[Saved data entries]
---+---
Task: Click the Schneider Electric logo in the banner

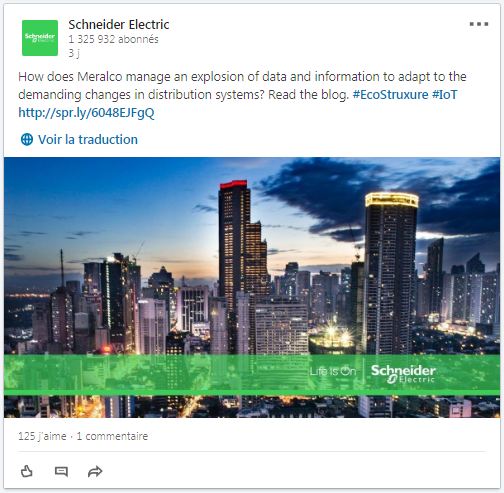Action: click(x=403, y=374)
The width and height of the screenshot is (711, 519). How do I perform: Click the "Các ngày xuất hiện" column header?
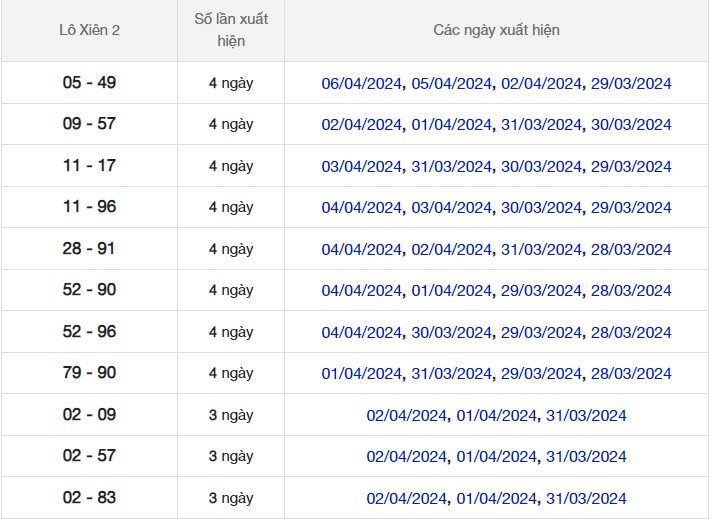pyautogui.click(x=496, y=30)
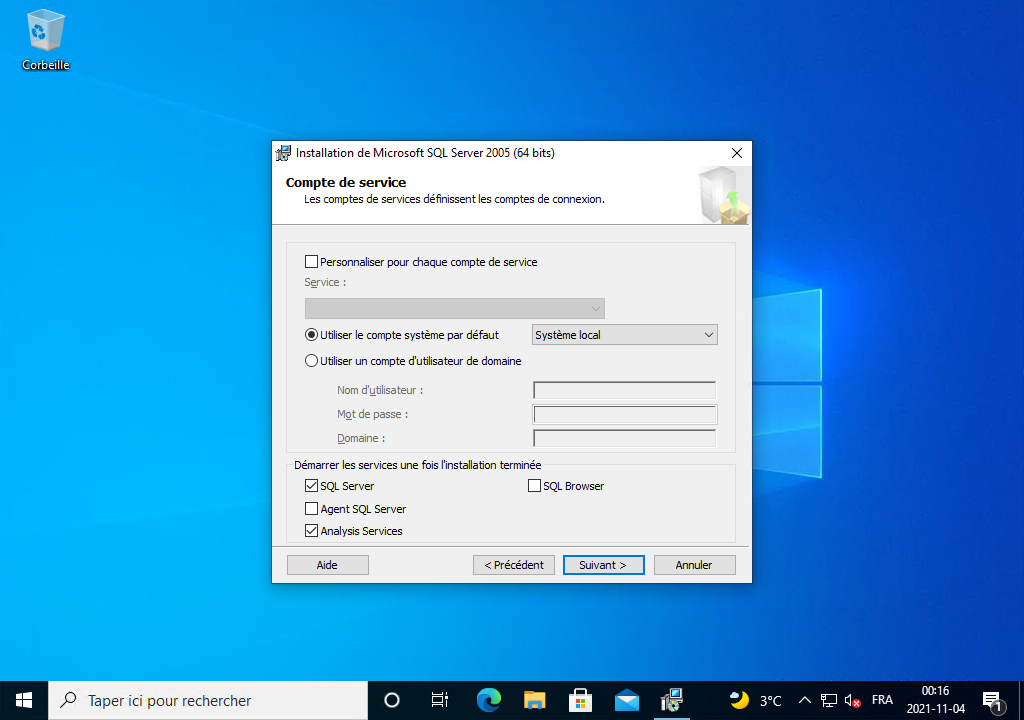Click the Windows Start button
This screenshot has width=1024, height=720.
tap(24, 700)
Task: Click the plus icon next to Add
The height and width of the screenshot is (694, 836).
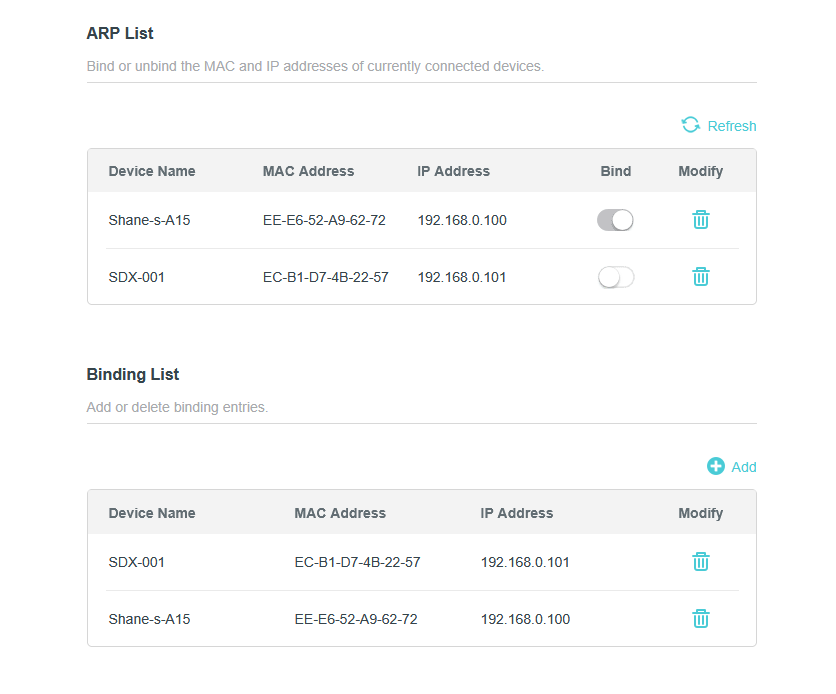Action: click(x=716, y=467)
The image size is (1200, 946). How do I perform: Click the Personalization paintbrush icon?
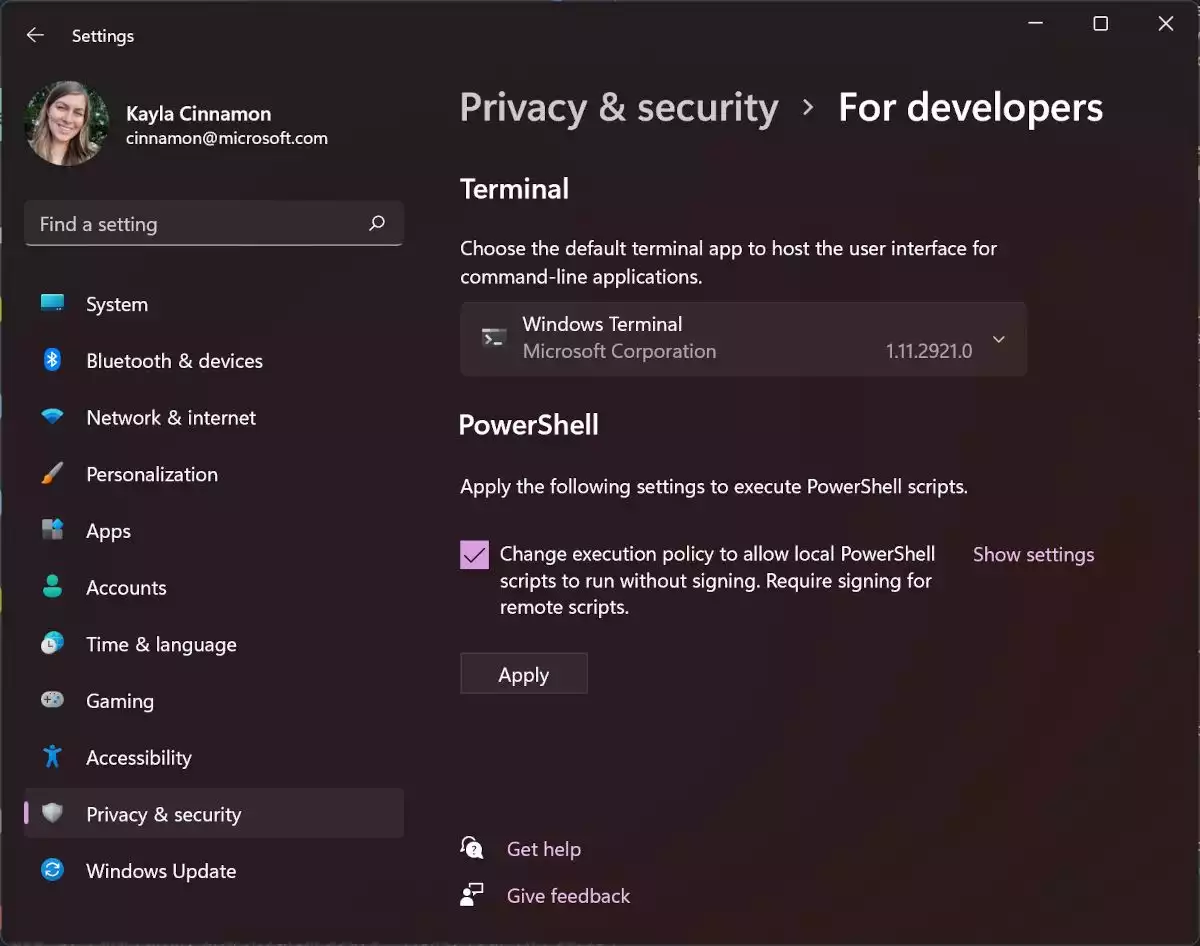click(x=53, y=473)
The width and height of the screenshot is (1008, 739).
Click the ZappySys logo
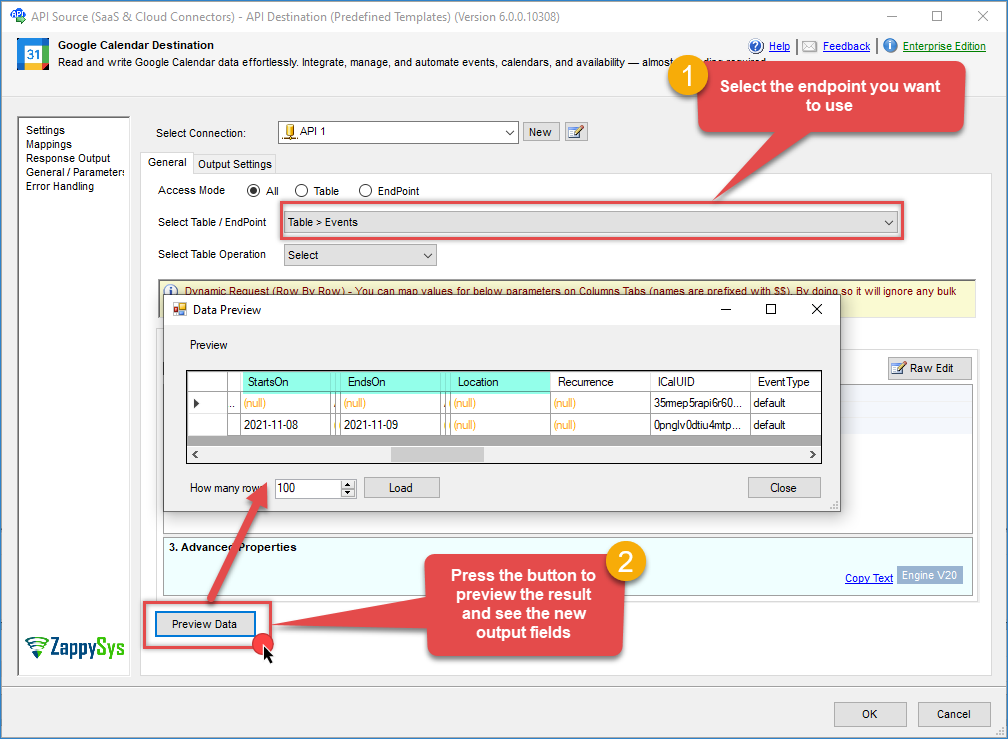[x=75, y=647]
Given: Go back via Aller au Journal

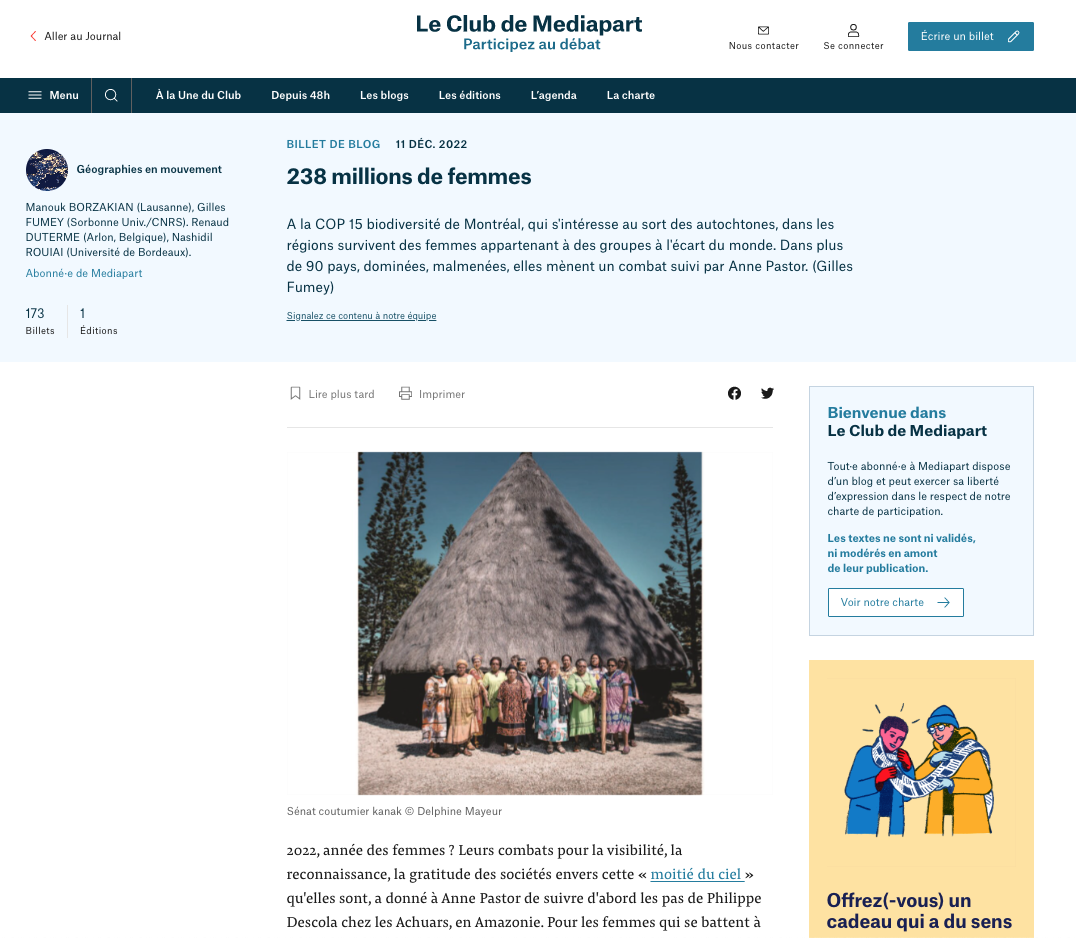Looking at the screenshot, I should 75,36.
---+---
Exercise aim: Reproduce all of the data exactly; the pictures do not belong in the copy.

Solution:
Task: Click the Schneider Electric logo in the banner

Action: click(x=403, y=374)
The width and height of the screenshot is (711, 519). How do I perform: Click the "Các ngày xuất hiện" column header?
pyautogui.click(x=496, y=30)
Click the Windows Start button
This screenshot has width=1024, height=720.
tap(24, 700)
Task: Click the plus icon next to Add
The height and width of the screenshot is (694, 836).
Action: click(x=716, y=467)
The image size is (1200, 946). How do I perform: Click the Personalization paintbrush icon?
click(x=53, y=473)
The width and height of the screenshot is (1008, 739).
Click the ZappySys logo
[x=75, y=647]
Given: Go back via Aller au Journal

Looking at the screenshot, I should 75,36.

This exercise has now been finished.